A Safety Checkpoint to Eliminate Cancer Risk of the Immune Evasive Cells Derived from Human Embryonic Stem Cells

Abstract

Human embryonic stem cells (hESCs) hold great promise in the regenerative therapy of many currently untreatable human diseases. One of the key bottlenecks is the immune rejection of hESC-derived allografts by the recipient. To overcome this challenge, we have established new approaches to induce immune protection of hESC-derived allografts through the coexpression of immune suppressive molecules CTLA4-Ig and PD-L1. However, this in turn raises a safety concern of cancer risk because these hESC-derived cells can evade immune surveillance.

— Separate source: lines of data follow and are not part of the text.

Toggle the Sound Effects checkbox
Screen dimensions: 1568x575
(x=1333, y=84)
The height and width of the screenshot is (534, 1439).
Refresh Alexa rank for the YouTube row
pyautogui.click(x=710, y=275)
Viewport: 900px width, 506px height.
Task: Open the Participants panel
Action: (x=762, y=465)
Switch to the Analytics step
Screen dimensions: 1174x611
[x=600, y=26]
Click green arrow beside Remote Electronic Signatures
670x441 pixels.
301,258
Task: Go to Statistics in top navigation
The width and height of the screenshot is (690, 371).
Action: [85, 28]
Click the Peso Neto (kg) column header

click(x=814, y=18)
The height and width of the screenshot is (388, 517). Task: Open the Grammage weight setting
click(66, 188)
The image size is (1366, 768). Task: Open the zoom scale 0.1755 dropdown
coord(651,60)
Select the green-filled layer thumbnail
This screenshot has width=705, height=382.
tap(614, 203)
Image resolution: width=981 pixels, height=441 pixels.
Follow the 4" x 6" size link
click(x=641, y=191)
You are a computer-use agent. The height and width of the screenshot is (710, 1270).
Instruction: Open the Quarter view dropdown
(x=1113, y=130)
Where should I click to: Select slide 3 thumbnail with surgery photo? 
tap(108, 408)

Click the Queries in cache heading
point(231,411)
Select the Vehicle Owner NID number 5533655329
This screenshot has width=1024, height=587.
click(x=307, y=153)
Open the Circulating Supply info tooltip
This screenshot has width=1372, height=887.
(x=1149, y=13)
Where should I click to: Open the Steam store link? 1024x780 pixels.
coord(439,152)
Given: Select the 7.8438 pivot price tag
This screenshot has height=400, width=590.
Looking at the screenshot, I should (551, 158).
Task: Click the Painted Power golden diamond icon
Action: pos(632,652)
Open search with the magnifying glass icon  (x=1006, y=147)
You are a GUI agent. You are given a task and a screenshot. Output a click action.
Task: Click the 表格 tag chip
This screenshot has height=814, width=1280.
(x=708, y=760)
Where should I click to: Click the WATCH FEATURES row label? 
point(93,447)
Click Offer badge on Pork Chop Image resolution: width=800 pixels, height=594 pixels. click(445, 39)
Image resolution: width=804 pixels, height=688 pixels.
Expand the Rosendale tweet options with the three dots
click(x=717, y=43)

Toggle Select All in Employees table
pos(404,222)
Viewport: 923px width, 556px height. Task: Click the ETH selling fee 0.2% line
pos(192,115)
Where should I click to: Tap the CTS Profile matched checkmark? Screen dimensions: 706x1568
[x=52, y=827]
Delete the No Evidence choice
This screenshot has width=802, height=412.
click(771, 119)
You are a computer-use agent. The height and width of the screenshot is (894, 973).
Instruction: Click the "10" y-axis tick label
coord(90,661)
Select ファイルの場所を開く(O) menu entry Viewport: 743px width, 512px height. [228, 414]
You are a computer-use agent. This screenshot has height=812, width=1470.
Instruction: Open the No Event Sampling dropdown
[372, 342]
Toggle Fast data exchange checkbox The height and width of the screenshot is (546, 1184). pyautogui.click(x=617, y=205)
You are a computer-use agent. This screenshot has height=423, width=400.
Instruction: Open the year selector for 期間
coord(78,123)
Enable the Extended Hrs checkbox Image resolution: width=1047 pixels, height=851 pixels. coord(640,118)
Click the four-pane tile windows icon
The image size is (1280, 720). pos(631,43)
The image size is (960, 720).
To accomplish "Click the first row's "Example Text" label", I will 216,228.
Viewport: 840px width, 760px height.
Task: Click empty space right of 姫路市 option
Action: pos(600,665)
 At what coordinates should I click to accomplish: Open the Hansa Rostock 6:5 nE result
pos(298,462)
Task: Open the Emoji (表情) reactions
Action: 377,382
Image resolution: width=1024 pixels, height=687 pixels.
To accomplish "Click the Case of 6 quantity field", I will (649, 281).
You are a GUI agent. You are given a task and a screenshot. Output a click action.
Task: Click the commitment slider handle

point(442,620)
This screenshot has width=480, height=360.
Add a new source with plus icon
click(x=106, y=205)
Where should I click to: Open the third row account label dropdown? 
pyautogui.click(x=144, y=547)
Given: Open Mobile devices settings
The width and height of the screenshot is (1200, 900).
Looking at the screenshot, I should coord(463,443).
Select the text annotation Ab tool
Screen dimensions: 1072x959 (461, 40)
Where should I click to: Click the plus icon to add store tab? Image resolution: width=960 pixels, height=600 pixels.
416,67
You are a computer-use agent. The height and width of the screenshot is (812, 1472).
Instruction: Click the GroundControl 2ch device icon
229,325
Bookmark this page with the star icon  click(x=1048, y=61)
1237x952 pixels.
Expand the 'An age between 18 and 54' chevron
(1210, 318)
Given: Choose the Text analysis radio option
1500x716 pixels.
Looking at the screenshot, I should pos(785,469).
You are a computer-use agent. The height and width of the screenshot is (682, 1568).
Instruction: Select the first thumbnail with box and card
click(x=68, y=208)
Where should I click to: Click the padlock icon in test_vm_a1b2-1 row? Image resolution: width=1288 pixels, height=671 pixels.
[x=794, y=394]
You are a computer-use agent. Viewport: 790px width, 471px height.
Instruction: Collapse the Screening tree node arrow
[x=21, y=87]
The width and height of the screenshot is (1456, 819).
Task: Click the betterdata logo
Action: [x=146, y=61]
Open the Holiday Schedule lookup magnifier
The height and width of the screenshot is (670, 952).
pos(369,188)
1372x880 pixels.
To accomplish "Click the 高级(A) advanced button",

To address this safety concern, we developed a safety checkpoint so that the immune evasive hESC-derived cells in the graft can be effectively eliminated if any cellular transformation is detected. In this context, we knock-in the suicidal gene herpes simplex virus thymidine kinase (HSVTK) into the constitutive HPRT locus of CP hESCs (knock-in hESCs expressing CTLA4-Ig and PD-L1), denoted CPTK hESCs. Employing humanized mice (Hu-mice) reconstituted with human immune system, we demonstrated that the CPTK hESC-derived cells are protected from immune rejection. In addition, CPTK hESC-derived cells can be efficiently eliminated in vitro and in vivo with FDA approved TK-targeting drug ganciclovir. Therefore, this new safety checkpoint improves the feasibility to use the immune evasive hESC-derived cells for regenerative medicine. Stem Cells 2017;35:1154–1161.